Start Rocznik 2020 (nr 99-110) Nr 109 Przez pryzmat wartości. O tym, czego nie ma str.19
Przez pryzmat wartości. O tym, czego nie ma str.19

W ostatnią niedzielę wybrałem się do Parku Zdrojowego, aby zapytać ludzi o powody protestu. Jak zauważyłem, spotkania odbywały się o 16:30. W niedzielę nikogo nie zastałem. "Przypadkowo" spotkani policjanci, którzy radiowozem kręcili się po parku, poinformowali mnie, że żadnych protestów nie było i nie ma, bo obowiązuje zakaz spotkań powyżej pięciu osób. Może więc w Polsce nie było i nie ma żadnych protestów?

Za to łatwo udało się skontaktować z panią Natalią Mrożek, która była organizatorką jednego z protestów w Rabce.

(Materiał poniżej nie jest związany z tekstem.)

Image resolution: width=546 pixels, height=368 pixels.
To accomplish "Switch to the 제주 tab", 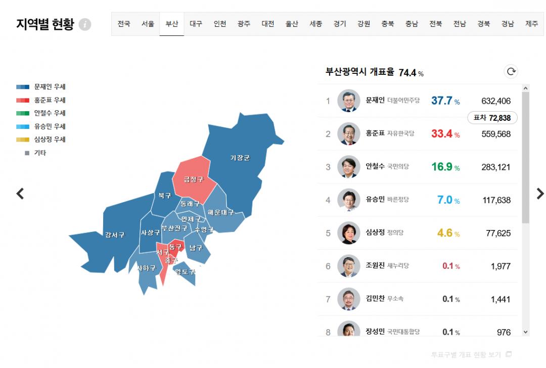I will tap(532, 24).
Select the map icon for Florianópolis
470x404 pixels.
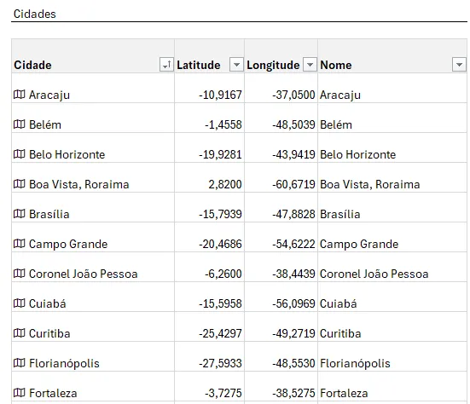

Pani Natalia chętnie umówiła się na spotkanie i mieliśmy bardzo ciekawą rozmowę. Tutaj przytoczę jej odpowiedzi tylko na dwa pytania.

RB: Pani Natalio, dlaczego pani zdecydowała się na organizację tego protestu?

NM: Przede wszystkim chciałam pokazać, że są ludzie, którzy sądzą inaczej, że wcale okolice Podhala nie mówią jednym głosem, a tak mogło się wydawać przez milczenie rabczan.